- DATASET -
· · ·

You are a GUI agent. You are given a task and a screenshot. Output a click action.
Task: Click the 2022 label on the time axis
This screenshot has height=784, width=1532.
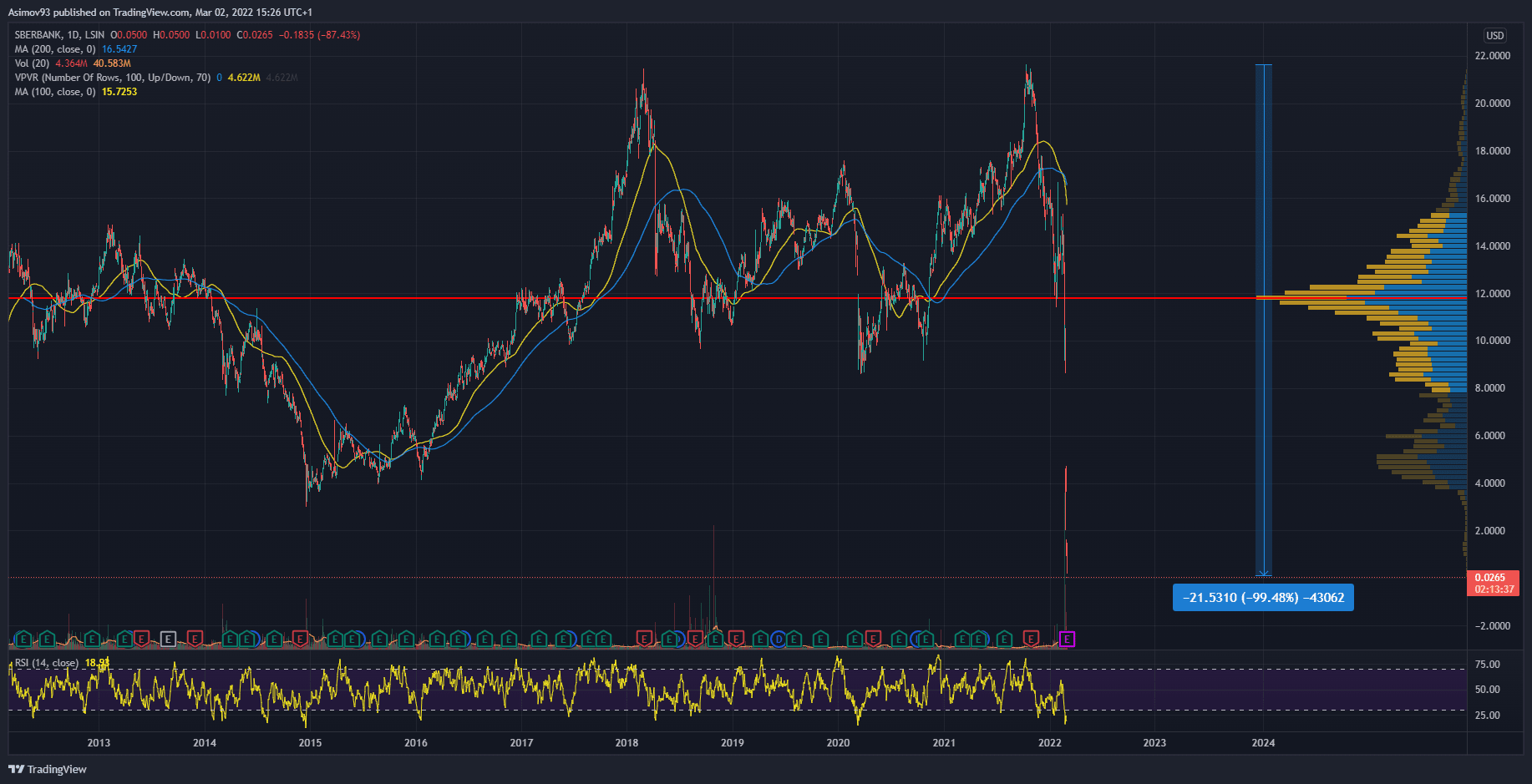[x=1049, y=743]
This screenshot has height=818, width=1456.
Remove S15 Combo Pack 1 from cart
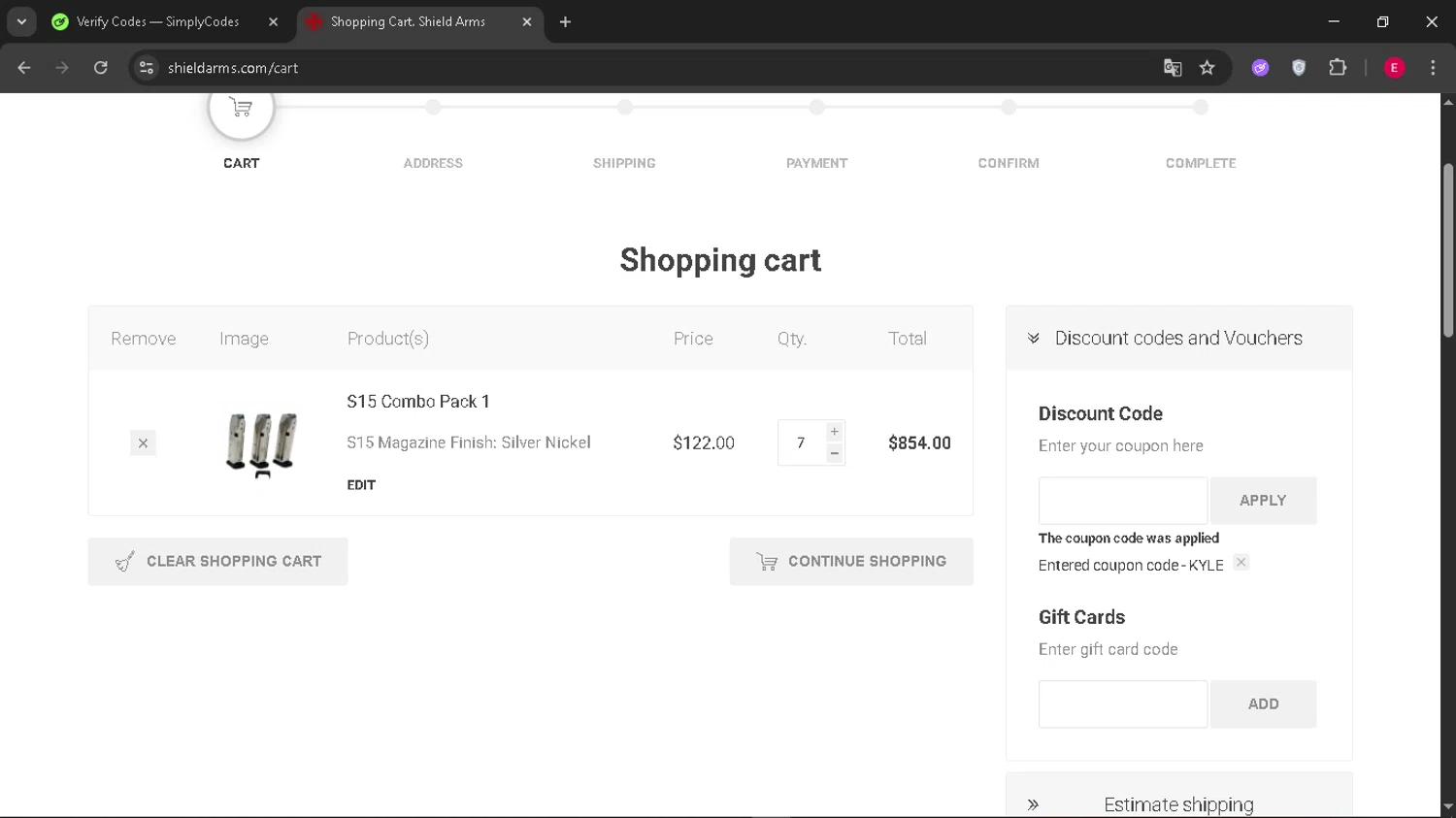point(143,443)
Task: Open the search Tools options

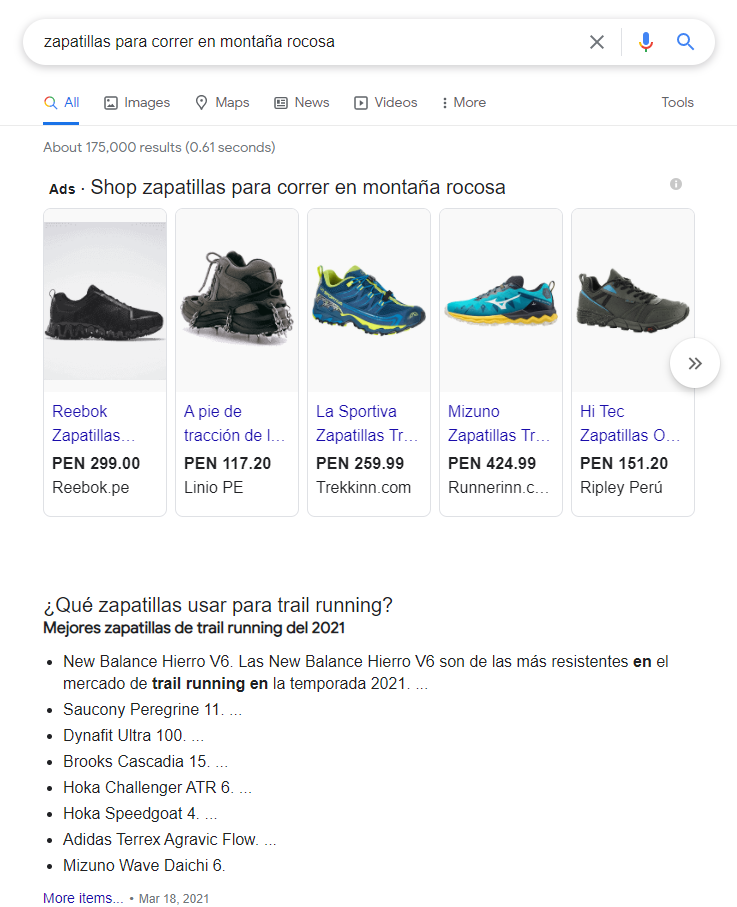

· · ·

- INSTRUCTIONS TO FOLLOW -
Word for word, retype all of the data above, but include no pictures.

- ANSWER BELOW -
You are a GUI agent. You are given a task and a screenshot. Output a click action.
Task: Click the 2022 label on the time axis
This screenshot has height=784, width=1532.
[x=1049, y=743]
This screenshot has height=818, width=1456.
Remove S15 Combo Pack 1 from cart
point(143,443)
Task: Open the search Tools options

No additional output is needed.